**Entries provided**
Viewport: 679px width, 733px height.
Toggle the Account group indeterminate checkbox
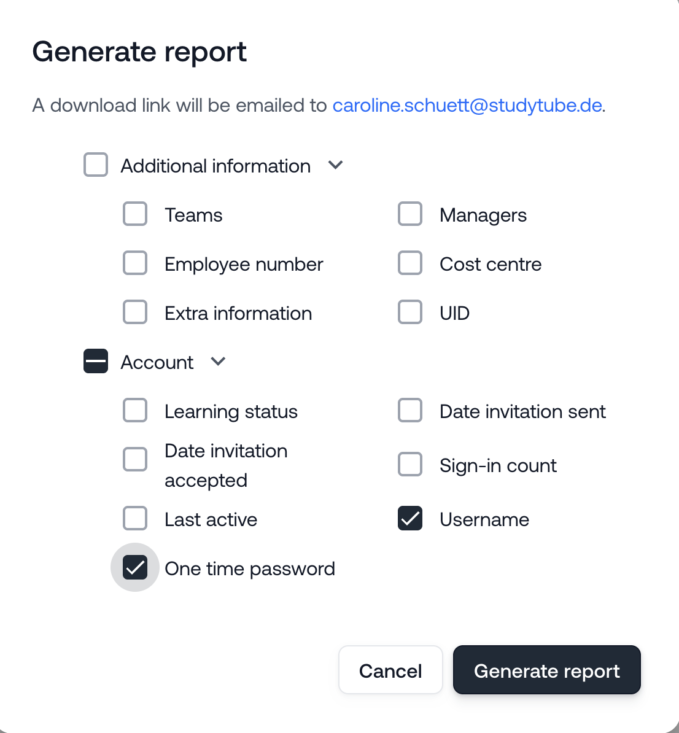(96, 361)
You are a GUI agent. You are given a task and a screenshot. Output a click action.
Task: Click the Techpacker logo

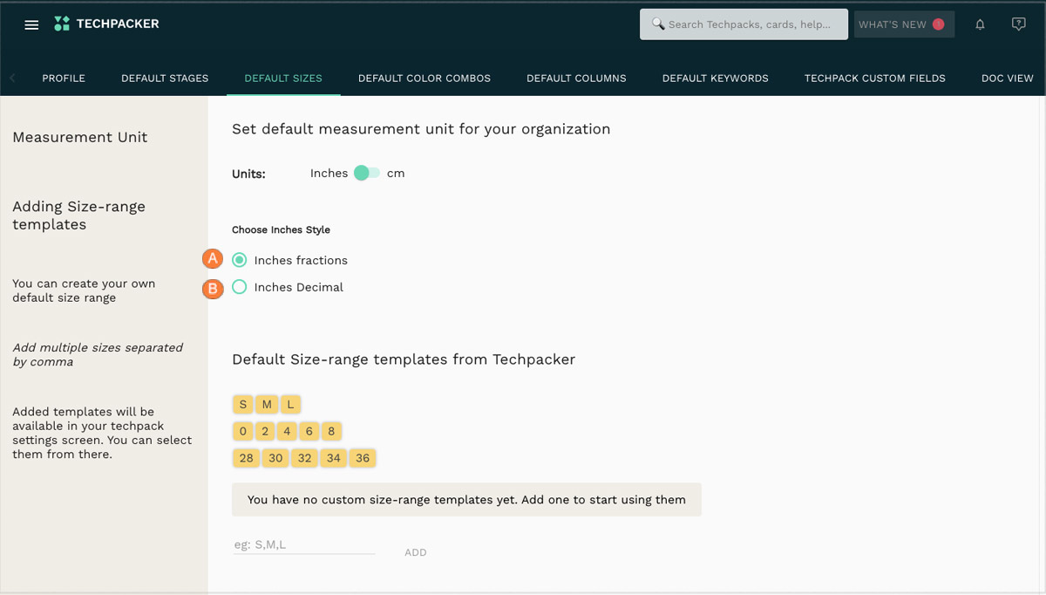tap(106, 24)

**Task requirements**
Output the full set of records above without changing a word, and drop the images.

**Result of the task**
Viewport: 679px width, 733px height.
Toggle the Account group indeterminate checkbox
(96, 361)
You are a GUI agent. You are given a task and a screenshot. Output a click action.
Task: Click the Techpacker logo

tap(106, 24)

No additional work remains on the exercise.